#### Exercise materials

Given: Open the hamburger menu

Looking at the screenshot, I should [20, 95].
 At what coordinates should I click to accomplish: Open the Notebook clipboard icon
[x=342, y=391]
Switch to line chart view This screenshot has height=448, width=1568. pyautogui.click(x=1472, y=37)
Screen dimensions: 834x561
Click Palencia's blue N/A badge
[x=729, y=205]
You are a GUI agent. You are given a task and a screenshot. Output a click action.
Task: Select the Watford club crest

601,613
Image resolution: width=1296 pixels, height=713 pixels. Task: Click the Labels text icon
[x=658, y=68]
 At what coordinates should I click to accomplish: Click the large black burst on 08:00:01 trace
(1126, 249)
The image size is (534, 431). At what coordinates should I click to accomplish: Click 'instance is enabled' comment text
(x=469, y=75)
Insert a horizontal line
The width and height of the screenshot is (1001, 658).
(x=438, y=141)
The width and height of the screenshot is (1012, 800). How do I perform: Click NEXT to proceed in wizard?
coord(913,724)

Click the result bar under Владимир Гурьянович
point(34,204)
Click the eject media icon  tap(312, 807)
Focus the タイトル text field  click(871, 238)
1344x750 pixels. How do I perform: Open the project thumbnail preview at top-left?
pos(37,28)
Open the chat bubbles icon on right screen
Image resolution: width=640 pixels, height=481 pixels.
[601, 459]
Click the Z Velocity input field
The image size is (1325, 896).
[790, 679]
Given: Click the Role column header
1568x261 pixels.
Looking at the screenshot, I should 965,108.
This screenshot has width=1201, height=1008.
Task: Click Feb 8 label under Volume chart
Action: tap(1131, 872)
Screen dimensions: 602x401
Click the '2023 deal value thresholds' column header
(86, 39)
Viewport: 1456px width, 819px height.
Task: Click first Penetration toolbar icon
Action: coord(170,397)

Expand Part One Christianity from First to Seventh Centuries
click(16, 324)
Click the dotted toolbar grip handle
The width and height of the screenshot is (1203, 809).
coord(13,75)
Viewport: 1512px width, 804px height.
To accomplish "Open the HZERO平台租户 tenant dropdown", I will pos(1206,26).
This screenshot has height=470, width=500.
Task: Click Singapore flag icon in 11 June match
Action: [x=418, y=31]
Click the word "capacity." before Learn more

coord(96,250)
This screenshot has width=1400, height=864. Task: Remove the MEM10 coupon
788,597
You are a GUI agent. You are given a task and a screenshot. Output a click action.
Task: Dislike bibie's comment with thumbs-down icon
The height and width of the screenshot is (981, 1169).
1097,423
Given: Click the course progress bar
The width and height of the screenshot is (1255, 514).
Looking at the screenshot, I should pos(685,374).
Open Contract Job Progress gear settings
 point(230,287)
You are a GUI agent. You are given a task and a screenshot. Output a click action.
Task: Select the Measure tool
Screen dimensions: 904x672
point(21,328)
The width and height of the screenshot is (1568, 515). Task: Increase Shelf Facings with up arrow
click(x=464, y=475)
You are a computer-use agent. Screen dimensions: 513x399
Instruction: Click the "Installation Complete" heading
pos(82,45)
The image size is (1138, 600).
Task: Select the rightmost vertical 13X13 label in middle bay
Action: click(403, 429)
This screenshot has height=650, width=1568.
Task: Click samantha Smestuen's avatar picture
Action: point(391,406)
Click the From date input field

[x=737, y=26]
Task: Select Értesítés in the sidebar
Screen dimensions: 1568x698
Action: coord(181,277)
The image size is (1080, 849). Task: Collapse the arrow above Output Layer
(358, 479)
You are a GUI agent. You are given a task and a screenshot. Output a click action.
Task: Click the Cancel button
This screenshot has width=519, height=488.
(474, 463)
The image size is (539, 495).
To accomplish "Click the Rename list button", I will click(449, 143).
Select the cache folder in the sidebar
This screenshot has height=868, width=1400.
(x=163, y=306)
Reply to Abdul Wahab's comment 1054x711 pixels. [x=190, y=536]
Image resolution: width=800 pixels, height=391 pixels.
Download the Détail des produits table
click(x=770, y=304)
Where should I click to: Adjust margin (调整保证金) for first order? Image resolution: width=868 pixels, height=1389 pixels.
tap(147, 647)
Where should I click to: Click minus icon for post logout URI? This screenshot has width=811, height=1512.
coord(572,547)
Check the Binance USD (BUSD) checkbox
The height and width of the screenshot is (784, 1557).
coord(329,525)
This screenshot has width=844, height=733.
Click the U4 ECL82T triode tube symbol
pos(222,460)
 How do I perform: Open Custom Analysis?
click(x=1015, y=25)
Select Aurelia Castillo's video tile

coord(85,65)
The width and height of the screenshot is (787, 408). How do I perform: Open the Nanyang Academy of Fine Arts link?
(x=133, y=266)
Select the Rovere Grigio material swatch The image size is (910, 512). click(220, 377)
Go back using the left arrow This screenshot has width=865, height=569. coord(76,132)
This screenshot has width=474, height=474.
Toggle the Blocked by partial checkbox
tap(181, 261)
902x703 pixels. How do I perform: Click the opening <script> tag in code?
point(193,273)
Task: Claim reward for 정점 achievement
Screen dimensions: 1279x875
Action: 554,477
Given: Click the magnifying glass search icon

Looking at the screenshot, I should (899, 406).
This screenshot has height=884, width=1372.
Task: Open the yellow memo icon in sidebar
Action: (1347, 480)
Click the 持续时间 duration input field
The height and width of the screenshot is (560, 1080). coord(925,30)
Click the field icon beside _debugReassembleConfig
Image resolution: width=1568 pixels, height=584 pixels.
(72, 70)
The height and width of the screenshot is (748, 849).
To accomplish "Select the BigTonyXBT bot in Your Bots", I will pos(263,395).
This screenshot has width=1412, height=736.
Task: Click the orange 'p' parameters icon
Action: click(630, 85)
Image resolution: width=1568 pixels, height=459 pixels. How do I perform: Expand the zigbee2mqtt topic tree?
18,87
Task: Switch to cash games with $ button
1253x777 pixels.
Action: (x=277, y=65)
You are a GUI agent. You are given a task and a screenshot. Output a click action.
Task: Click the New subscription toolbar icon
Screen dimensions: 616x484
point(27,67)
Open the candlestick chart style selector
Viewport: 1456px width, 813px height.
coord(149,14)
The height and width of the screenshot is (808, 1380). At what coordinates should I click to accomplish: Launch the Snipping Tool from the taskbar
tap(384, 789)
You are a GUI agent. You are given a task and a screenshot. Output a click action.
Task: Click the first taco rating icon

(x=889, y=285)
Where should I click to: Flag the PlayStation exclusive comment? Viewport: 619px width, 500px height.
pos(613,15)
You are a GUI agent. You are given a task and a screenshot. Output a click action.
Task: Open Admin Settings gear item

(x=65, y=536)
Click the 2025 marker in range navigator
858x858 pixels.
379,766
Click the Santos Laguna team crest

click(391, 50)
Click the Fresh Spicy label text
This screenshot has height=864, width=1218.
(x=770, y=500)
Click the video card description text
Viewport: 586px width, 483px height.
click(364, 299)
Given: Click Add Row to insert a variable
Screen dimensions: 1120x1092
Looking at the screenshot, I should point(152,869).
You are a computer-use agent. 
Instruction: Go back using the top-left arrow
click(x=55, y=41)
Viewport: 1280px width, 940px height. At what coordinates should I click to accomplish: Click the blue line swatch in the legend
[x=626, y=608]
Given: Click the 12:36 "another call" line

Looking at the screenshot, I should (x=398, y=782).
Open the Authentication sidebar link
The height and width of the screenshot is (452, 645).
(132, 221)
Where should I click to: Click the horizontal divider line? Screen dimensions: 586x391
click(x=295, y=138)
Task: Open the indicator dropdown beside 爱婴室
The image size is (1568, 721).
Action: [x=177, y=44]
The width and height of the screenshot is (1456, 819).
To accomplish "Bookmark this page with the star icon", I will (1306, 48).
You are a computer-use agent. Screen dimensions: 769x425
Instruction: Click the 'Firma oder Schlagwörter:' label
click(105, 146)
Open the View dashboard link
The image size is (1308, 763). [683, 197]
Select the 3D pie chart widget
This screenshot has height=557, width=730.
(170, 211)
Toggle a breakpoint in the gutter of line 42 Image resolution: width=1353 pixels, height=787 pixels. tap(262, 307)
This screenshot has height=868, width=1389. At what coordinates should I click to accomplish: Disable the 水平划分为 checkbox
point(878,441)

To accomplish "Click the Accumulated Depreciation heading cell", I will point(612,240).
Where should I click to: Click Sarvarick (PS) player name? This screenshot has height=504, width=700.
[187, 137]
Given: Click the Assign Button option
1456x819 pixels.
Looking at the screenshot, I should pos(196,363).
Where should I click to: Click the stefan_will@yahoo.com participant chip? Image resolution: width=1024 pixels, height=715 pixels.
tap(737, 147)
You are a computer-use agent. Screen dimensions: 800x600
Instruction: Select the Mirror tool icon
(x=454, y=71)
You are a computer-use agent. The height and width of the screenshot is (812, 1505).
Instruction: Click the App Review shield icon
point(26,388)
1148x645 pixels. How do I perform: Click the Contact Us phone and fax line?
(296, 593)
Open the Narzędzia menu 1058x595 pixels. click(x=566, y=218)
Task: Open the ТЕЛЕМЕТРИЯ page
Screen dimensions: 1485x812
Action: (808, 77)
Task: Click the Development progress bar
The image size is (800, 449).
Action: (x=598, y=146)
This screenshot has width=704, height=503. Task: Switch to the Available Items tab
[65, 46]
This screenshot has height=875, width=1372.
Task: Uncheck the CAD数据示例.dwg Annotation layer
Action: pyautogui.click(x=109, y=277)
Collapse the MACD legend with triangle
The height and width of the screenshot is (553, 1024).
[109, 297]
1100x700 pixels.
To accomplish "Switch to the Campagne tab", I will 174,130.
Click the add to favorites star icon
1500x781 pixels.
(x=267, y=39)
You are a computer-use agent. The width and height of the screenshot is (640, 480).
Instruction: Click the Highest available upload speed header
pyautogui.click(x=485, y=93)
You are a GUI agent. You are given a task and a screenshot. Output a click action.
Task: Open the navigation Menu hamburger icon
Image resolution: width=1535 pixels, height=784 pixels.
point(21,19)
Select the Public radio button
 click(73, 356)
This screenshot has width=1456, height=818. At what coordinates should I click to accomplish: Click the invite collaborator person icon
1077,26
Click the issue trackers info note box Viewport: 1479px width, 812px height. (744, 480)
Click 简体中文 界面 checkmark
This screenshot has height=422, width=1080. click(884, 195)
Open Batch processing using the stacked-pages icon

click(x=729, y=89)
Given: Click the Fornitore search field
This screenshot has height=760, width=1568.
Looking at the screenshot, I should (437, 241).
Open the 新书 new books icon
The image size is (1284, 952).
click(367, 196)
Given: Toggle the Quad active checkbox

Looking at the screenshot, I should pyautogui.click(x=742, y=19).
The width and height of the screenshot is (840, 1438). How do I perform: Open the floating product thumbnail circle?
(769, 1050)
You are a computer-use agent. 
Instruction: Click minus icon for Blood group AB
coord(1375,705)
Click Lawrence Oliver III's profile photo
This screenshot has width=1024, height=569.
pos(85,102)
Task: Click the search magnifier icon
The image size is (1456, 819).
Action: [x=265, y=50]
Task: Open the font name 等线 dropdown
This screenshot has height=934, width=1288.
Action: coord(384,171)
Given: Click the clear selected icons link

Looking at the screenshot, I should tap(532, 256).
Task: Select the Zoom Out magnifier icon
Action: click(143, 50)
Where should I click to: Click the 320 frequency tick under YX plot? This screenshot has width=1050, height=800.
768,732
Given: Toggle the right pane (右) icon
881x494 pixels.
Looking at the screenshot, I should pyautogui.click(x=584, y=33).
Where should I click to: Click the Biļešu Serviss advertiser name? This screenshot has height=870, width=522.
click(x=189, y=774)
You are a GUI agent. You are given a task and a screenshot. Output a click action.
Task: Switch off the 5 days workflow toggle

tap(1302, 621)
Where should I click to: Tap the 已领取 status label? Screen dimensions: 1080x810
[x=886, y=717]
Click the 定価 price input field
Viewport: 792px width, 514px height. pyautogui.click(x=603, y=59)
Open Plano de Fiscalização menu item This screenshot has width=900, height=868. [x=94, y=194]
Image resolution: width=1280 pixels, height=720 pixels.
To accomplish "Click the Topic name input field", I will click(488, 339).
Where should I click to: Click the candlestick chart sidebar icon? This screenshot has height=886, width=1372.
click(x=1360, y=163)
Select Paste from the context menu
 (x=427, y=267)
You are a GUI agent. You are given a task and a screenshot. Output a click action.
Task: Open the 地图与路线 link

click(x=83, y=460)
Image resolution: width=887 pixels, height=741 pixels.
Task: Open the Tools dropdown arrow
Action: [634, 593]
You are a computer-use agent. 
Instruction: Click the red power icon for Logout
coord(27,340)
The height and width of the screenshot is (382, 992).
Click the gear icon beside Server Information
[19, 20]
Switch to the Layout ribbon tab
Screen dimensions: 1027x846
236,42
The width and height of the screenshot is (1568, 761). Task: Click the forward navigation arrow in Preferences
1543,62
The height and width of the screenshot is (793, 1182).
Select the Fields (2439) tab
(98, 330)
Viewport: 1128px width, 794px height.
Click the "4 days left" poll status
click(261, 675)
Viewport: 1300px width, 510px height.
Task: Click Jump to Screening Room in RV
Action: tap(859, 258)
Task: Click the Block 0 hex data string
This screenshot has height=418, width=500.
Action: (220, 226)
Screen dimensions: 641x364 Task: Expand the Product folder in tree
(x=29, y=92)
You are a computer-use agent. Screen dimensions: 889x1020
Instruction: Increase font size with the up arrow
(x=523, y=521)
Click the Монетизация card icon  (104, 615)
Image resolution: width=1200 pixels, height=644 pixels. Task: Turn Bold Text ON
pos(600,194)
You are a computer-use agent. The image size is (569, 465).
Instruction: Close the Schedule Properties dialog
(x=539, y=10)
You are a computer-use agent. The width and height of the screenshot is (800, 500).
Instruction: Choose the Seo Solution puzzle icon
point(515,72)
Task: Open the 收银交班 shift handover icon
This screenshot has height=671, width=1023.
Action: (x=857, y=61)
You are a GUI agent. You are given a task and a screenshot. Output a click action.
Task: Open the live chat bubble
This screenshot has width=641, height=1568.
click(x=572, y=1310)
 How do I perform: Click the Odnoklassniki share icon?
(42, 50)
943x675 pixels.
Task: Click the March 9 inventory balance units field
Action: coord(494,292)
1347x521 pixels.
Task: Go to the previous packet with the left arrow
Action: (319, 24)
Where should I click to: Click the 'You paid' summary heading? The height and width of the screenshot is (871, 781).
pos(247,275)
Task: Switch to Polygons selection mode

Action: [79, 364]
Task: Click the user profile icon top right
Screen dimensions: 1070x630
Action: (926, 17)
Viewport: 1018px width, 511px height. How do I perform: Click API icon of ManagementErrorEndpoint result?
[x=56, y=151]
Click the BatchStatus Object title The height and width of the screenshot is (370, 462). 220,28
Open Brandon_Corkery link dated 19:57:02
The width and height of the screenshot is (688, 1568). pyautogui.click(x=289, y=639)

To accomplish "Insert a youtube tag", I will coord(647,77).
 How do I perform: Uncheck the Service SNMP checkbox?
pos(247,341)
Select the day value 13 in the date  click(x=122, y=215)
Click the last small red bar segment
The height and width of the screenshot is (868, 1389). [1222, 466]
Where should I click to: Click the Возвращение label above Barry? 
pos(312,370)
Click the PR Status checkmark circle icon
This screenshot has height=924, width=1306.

#### What is needed
Return the records verbatim from their first line through the line containing "Action: coord(170,397)", with that line included.

#### Output of the task
Given: Open the hamburger menu

Looking at the screenshot, I should [20, 95].
 At what coordinates should I click to accomplish: Open the Notebook clipboard icon
[x=342, y=391]
Switch to line chart view This screenshot has height=448, width=1568. pyautogui.click(x=1472, y=37)
Screen dimensions: 834x561
Click Palencia's blue N/A badge
[x=729, y=205]
You are a GUI agent. You are given a task and a screenshot. Output a click action.
Task: Select the Watford club crest

601,613
Image resolution: width=1296 pixels, height=713 pixels. Task: Click the Labels text icon
[x=658, y=68]
 At what coordinates should I click to accomplish: Click the large black burst on 08:00:01 trace
(1126, 249)
The image size is (534, 431). At what coordinates should I click to accomplish: Click 'instance is enabled' comment text
(x=469, y=75)
Insert a horizontal line
The width and height of the screenshot is (1001, 658).
(x=438, y=141)
The width and height of the screenshot is (1012, 800). How do I perform: Click NEXT to proceed in wizard?
coord(913,724)

Click the result bar under Владимир Гурьянович
point(34,204)
Click the eject media icon  tap(312, 807)
Focus the タイトル text field  click(871, 238)
1344x750 pixels. How do I perform: Open the project thumbnail preview at top-left?
pos(37,28)
Open the chat bubbles icon on right screen
Image resolution: width=640 pixels, height=481 pixels.
[601, 459]
Click the Z Velocity input field
The image size is (1325, 896).
[790, 679]
Given: Click the Role column header
1568x261 pixels.
Looking at the screenshot, I should 965,108.
This screenshot has width=1201, height=1008.
Task: Click Feb 8 label under Volume chart
Action: tap(1131, 872)
Screen dimensions: 602x401
Click the '2023 deal value thresholds' column header
(86, 39)
Viewport: 1456px width, 819px height.
Task: Click first Penetration toolbar icon
Action: coord(170,397)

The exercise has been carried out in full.